If this trend continues, the Government’s plans to increase State Pension Age may simply result in higher poverty, with individuals (particularly from some manual professions) not able to work but too young to receive a state pension.

Yet we know it is vital to increase the average retirement age. Our economy needs the contribution of older workers and the state will struggle to continue to pay adequate pensions to meet the growing number of years we are spending in retirement. Increasing the State Pension Age needs to happen as planned and we need to increase the effective retirement age.

But what can and should Government do if State Pension Age does not significantly increase average retirement age?

In 2010, ILC-UK published a report, The Future of Retirement, which highlighted that there were many different reasons why people left the workforce early (caring responsibilities, poor health, financial incentives etc). If we are to support people to work longer, we must look at all of these different factors.

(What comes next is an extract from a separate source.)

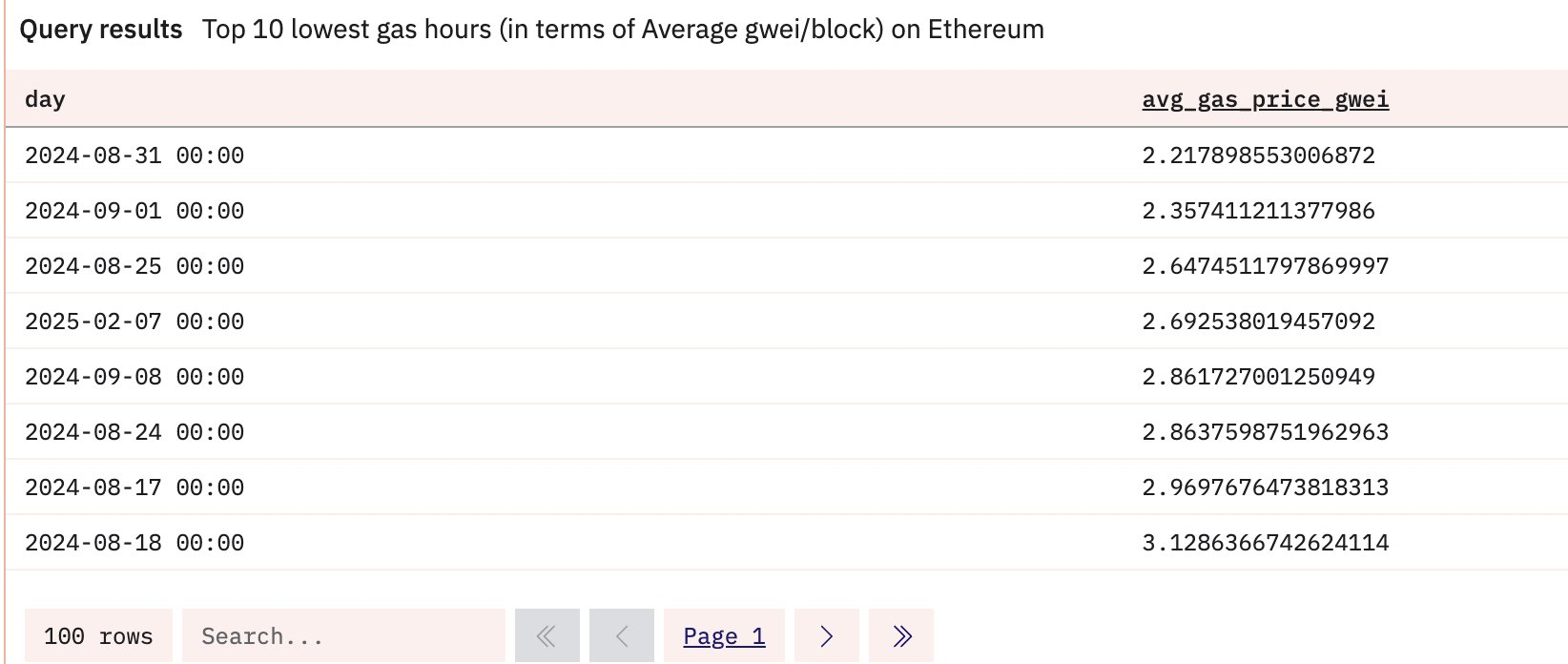Click the Search input field

[x=343, y=636]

Just this week Age UK launched a new report, A means to many ends, arguing that flexible working has to play a role in supporting people to work longer. They called for the right to request flexibility to be available to all, and urged “flexible by default” whereby the onus is on the employer to justify why a role can’t be done flexibly.

Age UK seem to be pushing at open doors. Speaking at the event, the new Government Minister, Jo Swinson committed to pursue flexible working and shared parental leave, arguing that flexible working should be for all, not just carers.

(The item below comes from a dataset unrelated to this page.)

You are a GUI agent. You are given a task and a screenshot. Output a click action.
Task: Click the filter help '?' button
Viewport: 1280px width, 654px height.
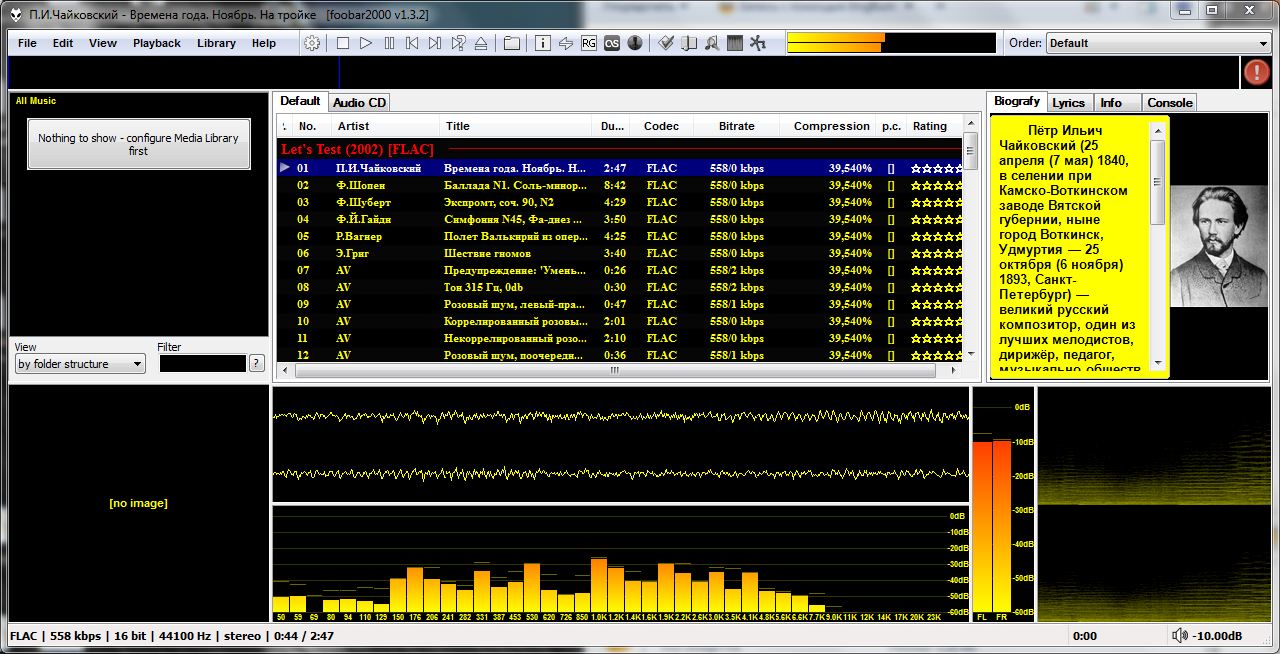tap(257, 364)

Alongside the need for greater flexibility generally, we need to see greater progress towards policies which support gradual retirement. More opportunities for older people to gradually reduce hours worked, or to work part time, would help facilitate increases in average retirement age. We also need to ensure the end of ageism in the workplace.

Perhaps we also need stronger financial incentives to support the individual to work longer. Better promotion of the right to defer the state pension would be helpful. Perhaps we should even look to models of graduated pensions, where pension levels are set lower when we first retire and then become more generous as we age. See Gradual Retirement and Pensions Policy.

But as the TUC point out, Government cannot just continue to play lip service to health inequalities. Initiatives to prevent ill health later in life need serious investment.